Ich bin Geist. Mein Sitz ist in den Außenregionen, den Spitzen, den Höhen. Mein Werkzeug ist das Wort, meine liebste Tugend die Ordnung. Am liebsten habe ich alles hübsch kategorisiert, erklärt, abgeheftet. Ich mag keine Überraschungen. Manchmal schwebe ich in hohen Sphären. Ich versuche zu verstehen, ich versuche, logische Schlüsse zu ziehen aus den Informationen, die ich hereinbekomme. Manchmal ist das schwierig für mich. Die ordentlich abgelegten Anweisungen stimmen nicht immer mit dem aktuellen Input überein. Was verwerfe ich dann? Die neue Erfahrung oder die überlieferte Tradition? Das Ist oder das Soll? Dürfen Widersprüche unaufgelöst nebeneinander existieren? Ich bin bemüht gut dazustehen. Meine Ordnung muss stimmen. Ich kann mir keine Fehler erlauben. Ich bin Geist. Ich bin Logos.

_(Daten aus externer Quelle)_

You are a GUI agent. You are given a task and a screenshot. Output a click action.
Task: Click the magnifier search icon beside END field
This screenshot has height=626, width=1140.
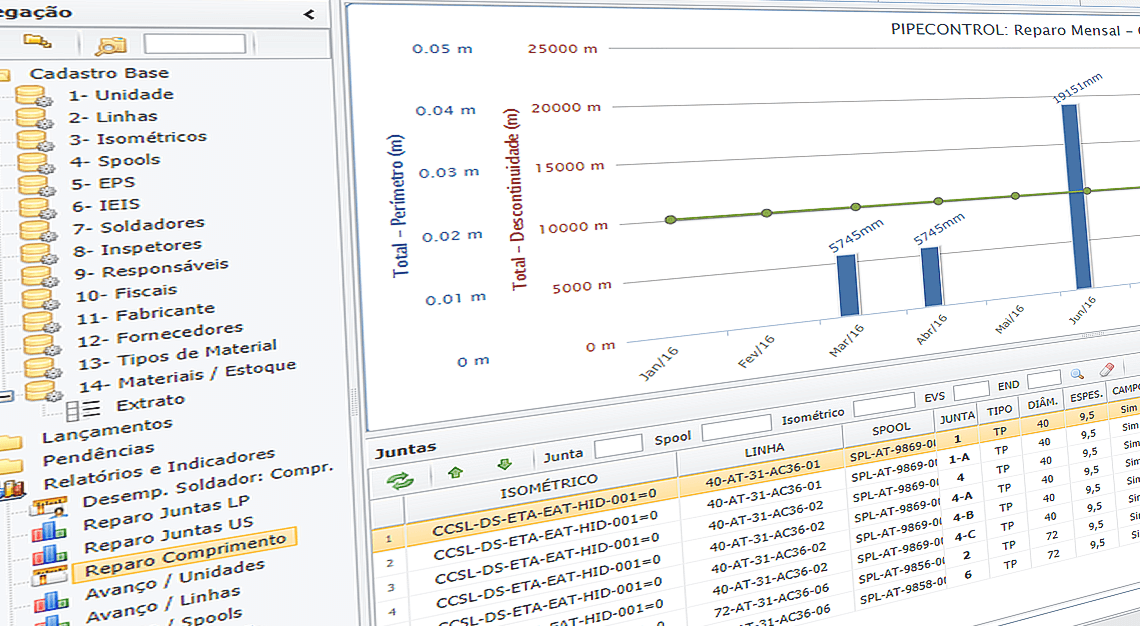pyautogui.click(x=1077, y=374)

Ich bin Seele. Unwandelbare Wandlung. Meinen Sitz habe ich tief in den Wurzeln von Körper und Geist: im Unterleib, im Bauch, im Herzen, im Kopf. Ich wundere mich über nichts und staune ständig. Manchmal trauere ich. So lange bin ich hier und der Schmerz bleibt immerdar. Tränen fließen. Manchmal freue ich mich. So lange bin ich hier und der Quell der Freude versiegt nie. Lachen perlt aus mir. Es sind die kleinen Zeichen mit denen ich zu euch spreche, lieber Körper, lieber Geist. Ihr beide wärt ohne mich vielleicht ganz zufrieden aber doch nicht komplett. Ihr braucht mich, um den ewigen Streit zu schlichten. Ihr braucht mich, um heil zu werden. Ich bin Seele.

7. November – Bruder

Mein großer Bruder ist überhaupt nicht wie der oftmals bemühte Klischee-Bruder, der gerufen wird, um die bösen Kerle zu verhauen.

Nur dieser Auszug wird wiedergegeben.